8. Papier en toner bijvullen
Papier in de handinvoer plaatsen
Gebruik de handinvoer om papier te gebruiken dat niet in de papierlades kan worden geplaatst.
• Voor meer informatie over welke papierformaten en -soorten in welke laden geplaatst kunnen
worden, zie Pag. 130 "Aanbevolen papierformaten en -soorten".
• Controleer of de stapel papier niet hoger is dan de limietmarkering. Het plaatsen van te veel
papier kan papierstoringen veroorzaken.
• Meng verschillende soorten papier niet.
• Geef na het plaatsen van het papier het papierformaat en -type aan met het bedieningspaneel.
Wanneer u een document afdrukt, moet u in het printerstuurprogramma de papiersoort en het
papiertype opgeven die u ook via het bedieningspaneel heeft ingesteld.

* [OPDRACHTEN]
A - Kopieer uit de tekst over de handinvoer het stuk van "Wanneer u een" tot en met "bedieningspaneel heeft ingesteld.".
B - Wat kan volgens de tekst over de handinvoer het plaatsen van te veel papier veroorzaken?

* [BRONGEGEVENS]

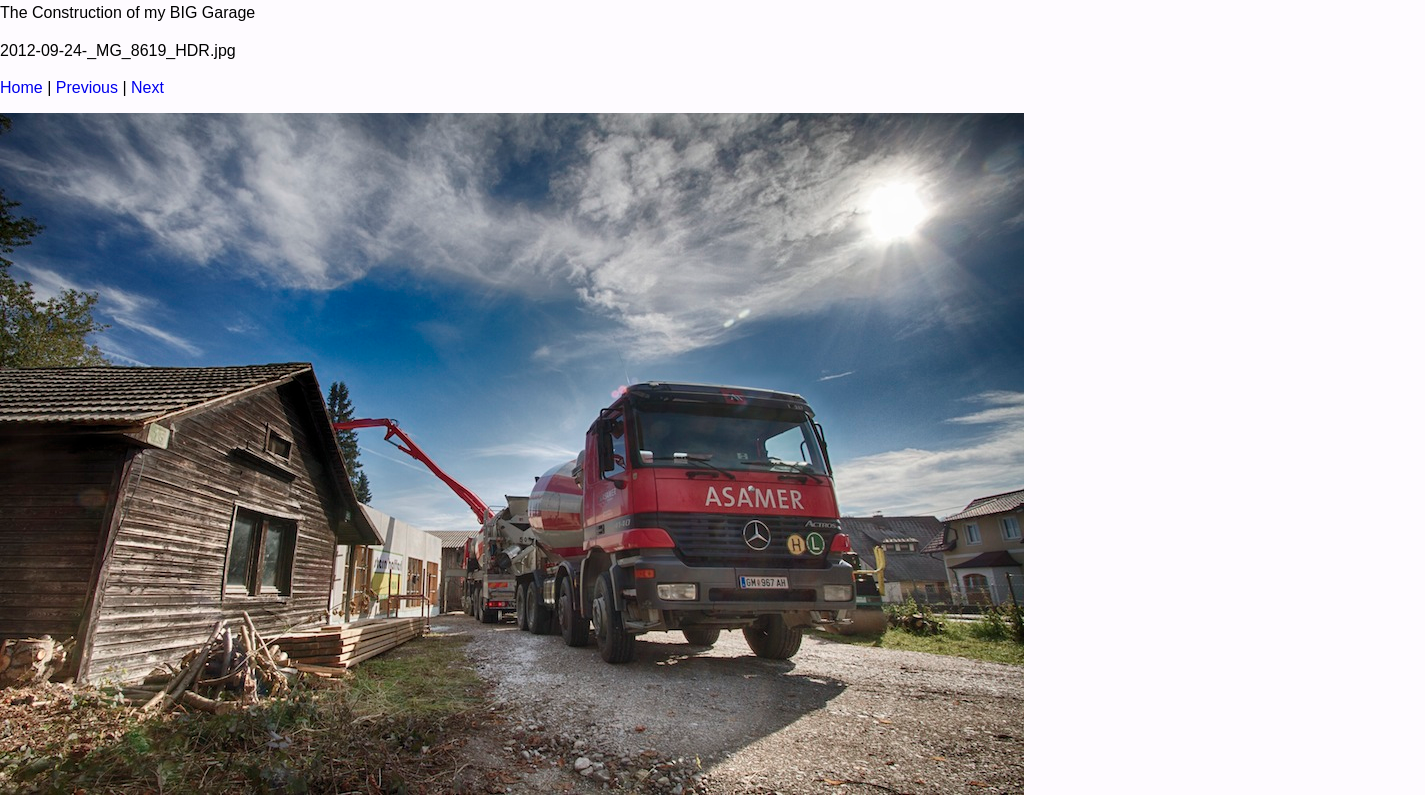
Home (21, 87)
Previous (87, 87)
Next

* [ANTWOORDEN OP VOLGORDE]
A -
Wanneer u een document afdrukt, moet u in het printerstuurprogramma de papiersoort en het
papiertype opgeven die u ook via het bedieningspaneel heeft ingesteld.

B - Papierstoringen.